In April, Darcy & I took our 2nd trip together to Vegas and stayed at the Golden Nugget! It was hot and a trip full of food, drink & fun! I lost ten pounds before I left to LV so I could eat it all back (sick, I know!)
In May my cousin, aunt and I went to Seattle where we went to see Kate Nash perform!
My cousin Amanda and I ate our first set of oysters that we actually enjoyed at Steelhead Diner.
I met a new friend named Inga & her family. I also met her Llama’s (if you know me, you know I absolutely LOVE llama’s!)
In June, I had the privilege of hosting my ex-husband’s Mom, sister and niece around Vancouver and Victoria! We had a great time. I am extremely close to them, so it was so good to see them again.
July 2010 was our ‘anniversary’! 3 years!
One of my greatest accomplishments of 2010 was setting up my very good friend Richard (who lived in Toronto at the time) with my new friend Kyrsten. A match made in glorious love! He moved from Toronto to Vancouver to be with her. My heart!
I met some pretty fantastic girls in 2010. Cyndi & Jenna being 2 of them!
Portia Billo was in born in July!
The girls & I at Lynn Valley (we not only went in July, but the whole summer!)
I didn’t take a lot of photographs in August, but I did take one of Maia!
Maia turned 12 years old in August. I’ve had her since I was 19!
In August I also moved out of the place I was sharing with a friend who had helped me out and let me move in when I moved from Langley to Vancouver. Unfortunately her personality and my personality didn’t mix very well and I moved out and into my boyfriend’s place!

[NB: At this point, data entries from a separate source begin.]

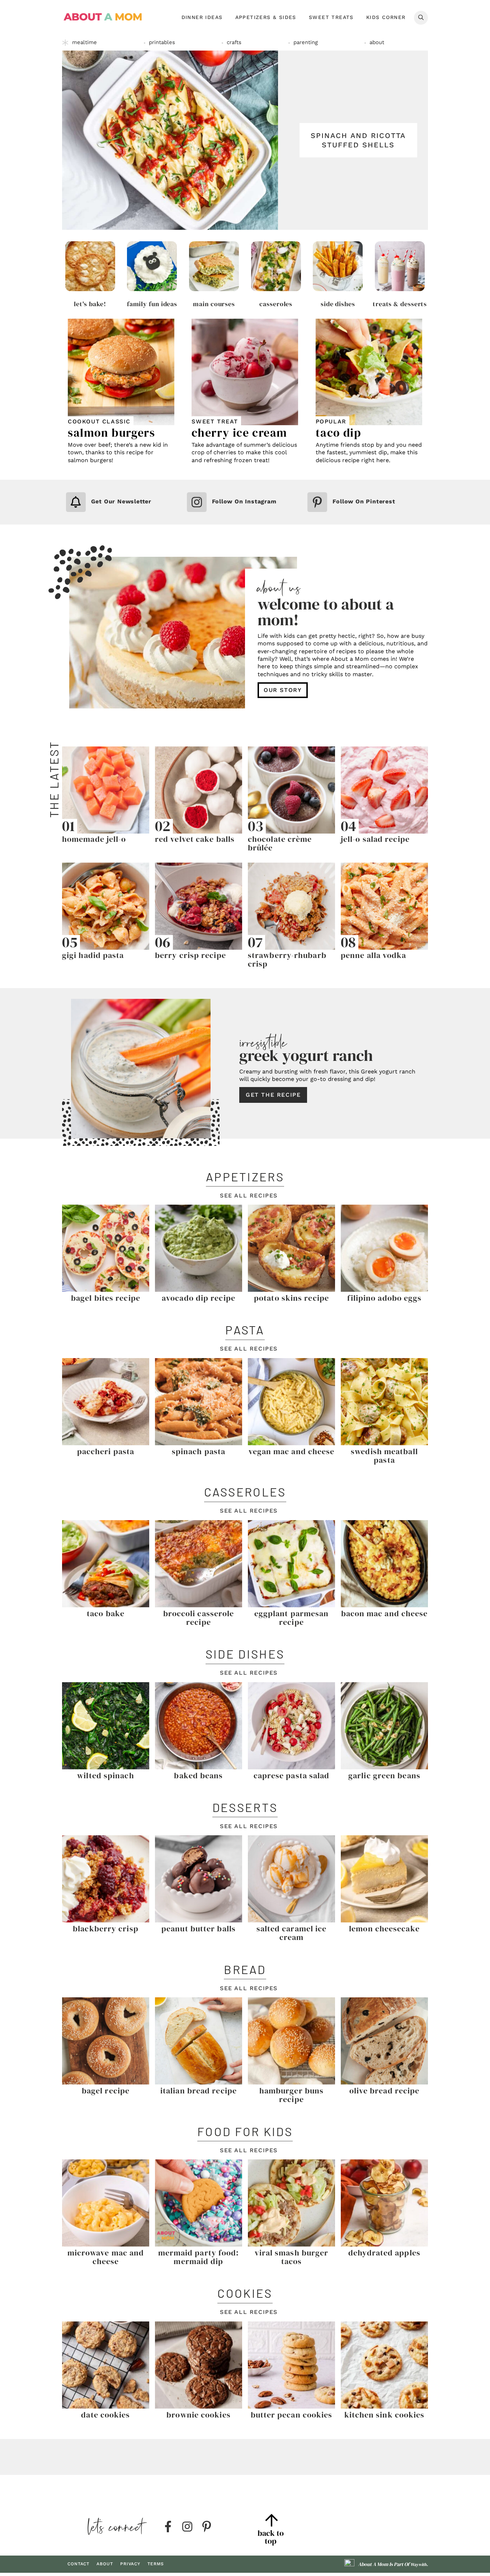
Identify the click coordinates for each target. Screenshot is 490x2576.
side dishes (338, 303)
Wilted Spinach (105, 1775)
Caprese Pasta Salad (292, 1775)
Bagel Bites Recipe (105, 1297)
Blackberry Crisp (105, 1928)
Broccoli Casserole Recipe (198, 1617)
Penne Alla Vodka (373, 955)
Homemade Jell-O (94, 839)
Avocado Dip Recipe (198, 1297)
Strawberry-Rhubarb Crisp (287, 959)
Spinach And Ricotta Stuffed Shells (358, 140)
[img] (168, 2526)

So far, so good!
In September, I celebrated 2 years at my job.
September was my trip to California!
I hadn’t been since 2006 and my ex husband’s family lives there, including several of my friends! I used to live in California as well, so it was like going back ‘home’.
Highlights of that trip was finally meeting Corbett, Brooke, Jodi, Rachael, Megan, Therea and seeing my best friend Julie again! Other highlights were the SF Zoo and Tranny Bingo as well as being able to drive all over LA and SD!
Rachael and Chihuly the day before her wedding.
I got to meet Dallas Raines at Tranny Bingo @ Hamburger Mary’s in West Hollywood!
My best friend Julie & I
Megan & I at the Santa Monica Pier!
Jodi, Theresa and Me!
Corbett inside the 826 Valencia store in SF.
Brooke and I in San Diego.
I rode the ferris wheel for the FIRST TIME IN MY LIFE. I was scared.
I dressed up for the first time in my adult life for Halloween.. Devil in a Red Dress.
My good friend Brianna asked me to take her engagement photographs. This is Brianna & Jeff in Stanley Park. I was so honoured that she asked ME to do them!
I had about 7 ladies out for ‘Girls Night Out’ in November. It was fun.
We took a ‘family’ portrait!
I spent another year with this man whom I love!
We went to Calgary for Christmas. I got sick with Campylobacteriosis!